Intermediate

Lustre File System for AI

Deploy and configure the Lustre parallel file system for high-throughput AI training workloads, including cloud-managed options like Amazon FSx for Lustre.

What is Lustre?

Lustre is an open-source parallel distributed file system originally developed for HPC. It powers many of the world's largest supercomputers and is widely used for AI training because it delivers massive aggregate throughput by striping files across hundreds of storage targets.

Lustre Architecture for AI

  1. Management Server (MGS)

    Stores configuration information for all Lustre file systems in a cluster. Typically co-located with the first MDS.

  2. Metadata Server (MDS/MDT)

    Handles file system namespace operations: creates, opens, renames, and permission checks. AI workloads with millions of small files benefit from multiple MDTs.

  3. Object Storage Server (OSS/OST)

    Stores actual file data. Each OSS manages multiple OSTs (Object Storage Targets). More OSTs means more aggregate bandwidth for training data reads.

  4. Lustre Client

    Kernel module on compute nodes that mounts the file system. Handles striping logic, caching, and parallel I/O coordination.
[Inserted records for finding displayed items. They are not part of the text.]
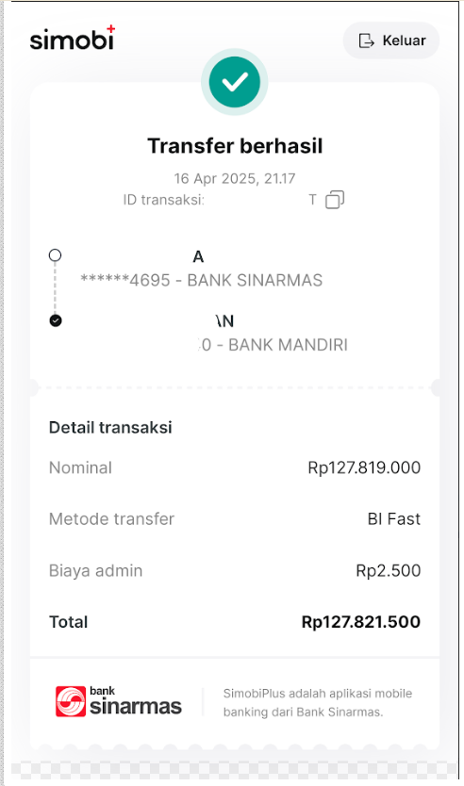Click the simobi+ logo
464x786 pixels.
73,38
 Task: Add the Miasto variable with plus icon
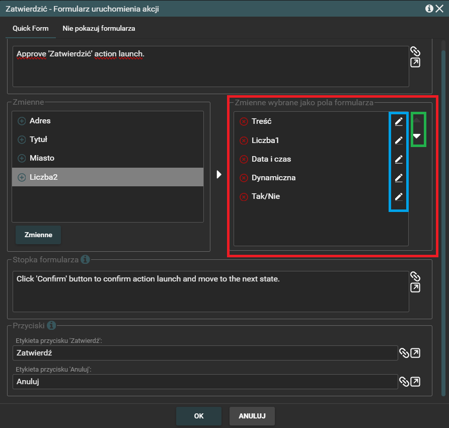(x=22, y=159)
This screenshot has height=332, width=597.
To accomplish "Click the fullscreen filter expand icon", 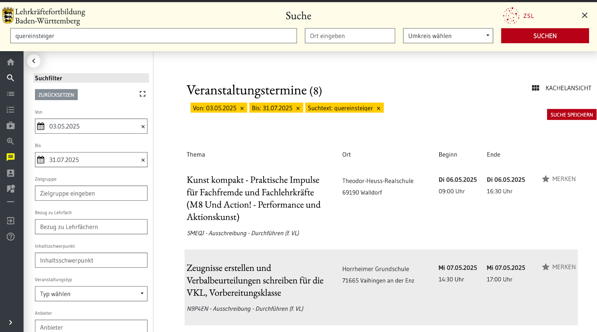I will click(143, 94).
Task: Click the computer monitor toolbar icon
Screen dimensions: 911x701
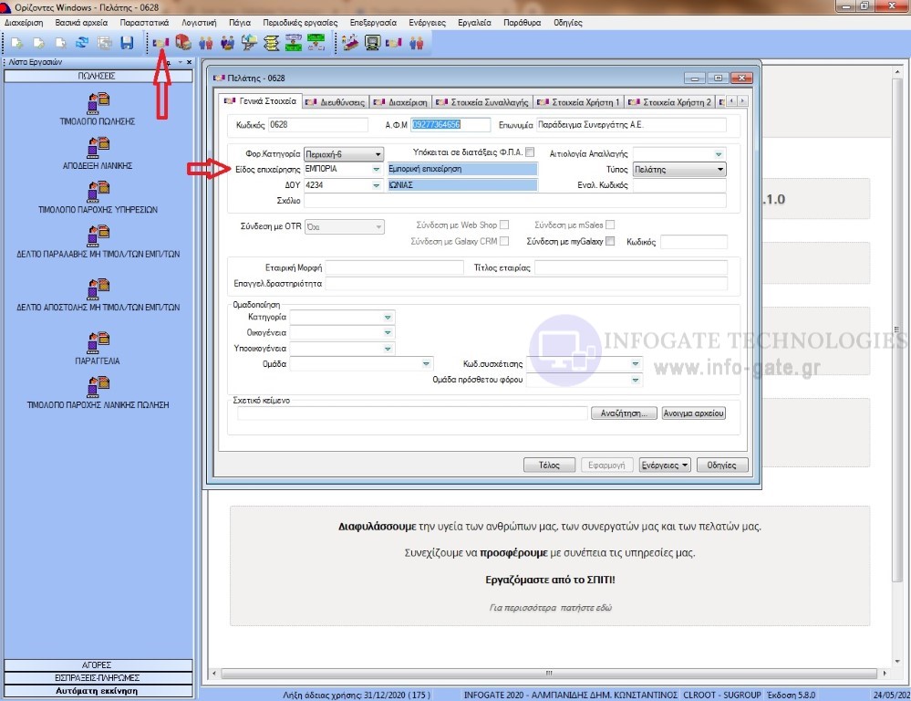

Configuring Striping for AI Workloads

Bash - Lustre Striping
# Set wide striping for large training data files
lfs setstripe -c -1 -S 4M /mnt/lustre/training-data/

# Stripe count -1 = all OSTs, stripe size 4MB
# This maximizes read throughput for large files

# For checkpoint directories (large sequential writes)
lfs setstripe -c 4 -S 16M /mnt/lustre/checkpoints/

# Check current striping configuration
lfs getstripe /mnt/lustre/training-data/dataset.bin

# Monitor OST usage to detect imbalance
lfs df -h /mnt/lustre

Amazon FSx for Lustre

FSx for Lustre provides fully managed Lustre file systems in AWS. It can be linked to S3 buckets, automatically importing and exporting data, which creates a powerful pattern for AI: long-term storage in S3 with high-performance Lustre for active training.

AWS CLI - Create FSx for Lustre
# Create a persistent Lustre file system linked to S3
aws fsx create-file-system \
  --file-system-type LUSTRE \
  --storage-capacity 7200 \
  --storage-type SSD \
  --lustre-configuration '{
    "DeploymentType": "PERSISTENT_2",
    "PerUnitStorageThroughput": 1000,
    "DataCompressionType": "LZ4",
    "ImportPath": "s3://ml-datasets-prod/training/",
    "AutoImportPolicy": "NEW_CHANGED_DELETED"
  }' \
  --subnet-ids subnet-abc123
Best practice: Use FSx for Lustre with S3 data repository associations for training jobs. Data is lazily loaded from S3 on first access and cached on Lustre. After training, export results back to S3 for durability. This pattern gives you Lustre performance at near-S3 cost for infrequently accessed data.

Performance Tuning for AI

ParameterDefaultAI RecommendedImpact
Stripe Count1All OSTs (-1)Throughput scales linearly
Stripe Size1 MB4-16 MBReduces metadata overhead
Client Cache128 MB1-4 GBReduces re-reads across epochs
Read-ahead40 MB256 MBPrefetches sequential data